_WHAT THE EXERCISE ASKS_
Transcribe the items below exactly, starting at the line that contains "The height and width of the screenshot is (823, 728)." and continuing through the line that contains "point(420,428)", both included. Leave out every other line.

Dataset entries:
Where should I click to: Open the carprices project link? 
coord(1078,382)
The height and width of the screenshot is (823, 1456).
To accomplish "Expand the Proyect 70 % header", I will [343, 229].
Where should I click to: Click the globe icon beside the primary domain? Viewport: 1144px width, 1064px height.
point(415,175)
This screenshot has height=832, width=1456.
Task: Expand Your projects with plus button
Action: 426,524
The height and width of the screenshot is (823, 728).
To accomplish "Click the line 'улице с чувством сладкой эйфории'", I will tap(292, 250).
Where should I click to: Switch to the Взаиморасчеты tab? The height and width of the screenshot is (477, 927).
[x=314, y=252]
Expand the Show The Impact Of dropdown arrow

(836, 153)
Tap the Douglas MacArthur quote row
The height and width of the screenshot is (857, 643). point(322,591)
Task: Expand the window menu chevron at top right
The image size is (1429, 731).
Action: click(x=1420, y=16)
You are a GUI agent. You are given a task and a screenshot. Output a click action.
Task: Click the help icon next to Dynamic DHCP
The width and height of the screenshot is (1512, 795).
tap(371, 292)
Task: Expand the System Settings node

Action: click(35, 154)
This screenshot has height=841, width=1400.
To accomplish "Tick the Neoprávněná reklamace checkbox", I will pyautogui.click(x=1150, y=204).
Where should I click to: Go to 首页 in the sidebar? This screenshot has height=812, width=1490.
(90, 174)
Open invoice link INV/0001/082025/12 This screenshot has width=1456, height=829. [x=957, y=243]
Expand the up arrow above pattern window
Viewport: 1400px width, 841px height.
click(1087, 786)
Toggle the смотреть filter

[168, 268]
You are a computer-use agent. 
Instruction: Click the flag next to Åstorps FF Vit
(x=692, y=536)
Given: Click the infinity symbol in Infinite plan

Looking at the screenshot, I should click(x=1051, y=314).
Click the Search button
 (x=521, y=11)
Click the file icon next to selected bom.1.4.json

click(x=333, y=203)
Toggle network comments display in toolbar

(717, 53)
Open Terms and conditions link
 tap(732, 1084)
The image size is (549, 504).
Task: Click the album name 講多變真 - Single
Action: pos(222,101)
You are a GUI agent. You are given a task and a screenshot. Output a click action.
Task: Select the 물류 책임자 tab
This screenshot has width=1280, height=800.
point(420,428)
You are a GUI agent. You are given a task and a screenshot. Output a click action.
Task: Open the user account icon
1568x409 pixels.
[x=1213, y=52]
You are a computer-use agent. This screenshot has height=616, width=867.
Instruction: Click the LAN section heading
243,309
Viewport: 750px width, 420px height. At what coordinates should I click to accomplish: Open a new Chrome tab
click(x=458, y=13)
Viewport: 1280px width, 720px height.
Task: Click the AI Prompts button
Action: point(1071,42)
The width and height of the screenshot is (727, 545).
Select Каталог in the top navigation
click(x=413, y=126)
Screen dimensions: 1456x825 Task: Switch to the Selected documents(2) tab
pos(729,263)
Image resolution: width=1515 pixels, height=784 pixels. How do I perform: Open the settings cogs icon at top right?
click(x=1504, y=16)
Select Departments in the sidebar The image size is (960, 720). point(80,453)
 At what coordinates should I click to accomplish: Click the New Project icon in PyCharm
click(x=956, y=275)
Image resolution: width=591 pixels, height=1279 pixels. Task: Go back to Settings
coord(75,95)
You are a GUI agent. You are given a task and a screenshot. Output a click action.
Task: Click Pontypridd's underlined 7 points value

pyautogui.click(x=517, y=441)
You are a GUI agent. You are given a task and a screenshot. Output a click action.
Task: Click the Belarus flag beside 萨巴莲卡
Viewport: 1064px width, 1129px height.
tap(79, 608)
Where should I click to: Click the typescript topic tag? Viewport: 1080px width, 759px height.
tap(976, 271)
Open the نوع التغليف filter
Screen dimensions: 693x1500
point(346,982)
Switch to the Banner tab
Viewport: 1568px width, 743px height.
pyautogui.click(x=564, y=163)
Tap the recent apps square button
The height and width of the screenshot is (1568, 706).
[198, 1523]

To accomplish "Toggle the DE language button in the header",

_OUTPUT FOR THIS EXERCISE_
The height and width of the screenshot is (823, 728).
To accomplish "Click the line 'улице с чувством сладкой эйфории'", I will tap(292, 250).
Where should I click to: Switch to the Взаиморасчеты tab? The height and width of the screenshot is (477, 927).
[x=314, y=252]
Expand the Show The Impact Of dropdown arrow

(836, 153)
Tap the Douglas MacArthur quote row
The height and width of the screenshot is (857, 643). point(322,591)
Task: Expand the window menu chevron at top right
The image size is (1429, 731).
Action: click(x=1420, y=16)
You are a GUI agent. You are given a task and a screenshot. Output a click action.
Task: Click the help icon next to Dynamic DHCP
The width and height of the screenshot is (1512, 795).
tap(371, 292)
Task: Expand the System Settings node

Action: click(35, 154)
This screenshot has height=841, width=1400.
To accomplish "Tick the Neoprávněná reklamace checkbox", I will pyautogui.click(x=1150, y=204).
Where should I click to: Go to 首页 in the sidebar? This screenshot has height=812, width=1490.
(90, 174)
Open invoice link INV/0001/082025/12 This screenshot has width=1456, height=829. [x=957, y=243]
Expand the up arrow above pattern window
Viewport: 1400px width, 841px height.
click(1087, 786)
Toggle the смотреть filter

[168, 268]
You are a computer-use agent. 
Instruction: Click the flag next to Åstorps FF Vit
(x=692, y=536)
Given: Click the infinity symbol in Infinite plan

Looking at the screenshot, I should click(x=1051, y=314).
Click the Search button
 (x=521, y=11)
Click the file icon next to selected bom.1.4.json

click(x=333, y=203)
Toggle network comments display in toolbar

(717, 53)
Open Terms and conditions link
 tap(732, 1084)
The image size is (549, 504).
Task: Click the album name 講多變真 - Single
Action: pos(222,101)
You are a GUI agent. You are given a task and a screenshot. Output a click action.
Task: Select the 물류 책임자 tab
This screenshot has width=1280, height=800.
point(420,428)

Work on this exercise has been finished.